Dataparallel and network with custom forward function

I’m working on retraining CLIP to train on several new tasks.
I’m still new to dataparallel(I’m not using the DDP since DP seems simpler to implement).
This question is related to this thread

Since I want to use data parallel on non-forward method of the network, I decide to write this :

class CustomModel1(nn.Module):
  def __init__(self, model) :
        super(CustomModel1, self).__init__()
        self.model = model
  def forward(self,x,y):
    output1 = self.model.custom_methodA(x)
    output2 = self.model.custom_methodA(y)
    <do_something>
    return result1,result2

class CustomModel2(nn.Module):
  def __init__(self, model) :
        super(CustomModel2, self).__init__()
        self.model = model
  def forward(self,x,y):
    output1 = self.model.custom_methodB(x)
    output2 = self.model.custom_methodB(y)
    <do_something>
    return result1,result2

model = CLIP()
model1 = CustomModel1(model)
model2 = CustomModel2(model)

model1 = nn.DataParallel(model1)
model2 = nn.DataParallel(model2)

optimizer = torch.optim.Adam(model.parameters())
loss1 = nn.BCELoss()
loss2 = nn.BCELoss()

for batch in dataloader:
  a,b,c,d,y = batch
  result1 = model1(a,b)
  result2 = model2(c,d)
  loss = loss1(result1,y) + loss2(result2,y)
  loss.backward()
  optimizer.step()
  optimizer.zero_grad()

This code will give RuntimeError: CUDA error: device-side assert triggered at the loss.backward().

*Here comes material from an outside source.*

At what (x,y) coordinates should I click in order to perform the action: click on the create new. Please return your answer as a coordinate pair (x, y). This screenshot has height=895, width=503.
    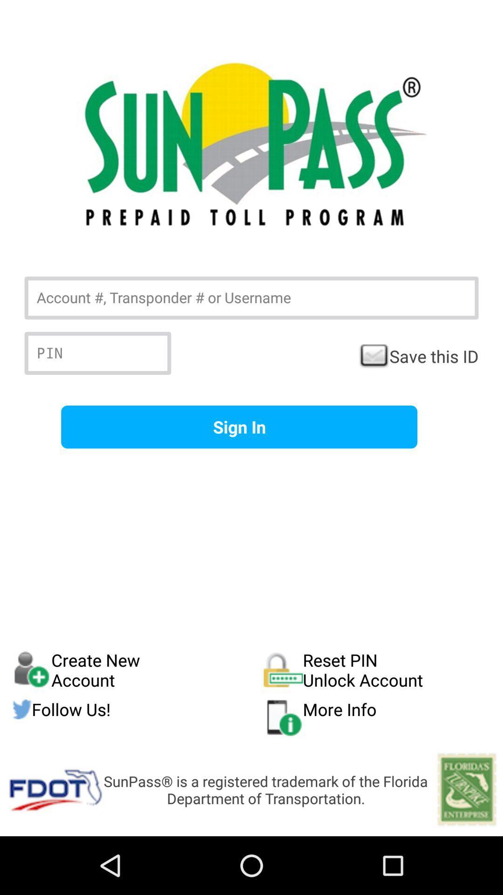
    Looking at the image, I should click on (138, 669).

Which step is wrong in my code? I feel some stuff is wrong but can’t figure out how to handle it the right way. Like, is the computational graph of CLIP inside CustomModel2 and 1 still connected to the original model? Should my optimizer connected to model, or should I create separate optimizer for model1 and model2?

Thanks

Could you rerun the script via CUDA_LAUNCH_BLOCKING=1 python script.pt args and post the complete stack trace here, please?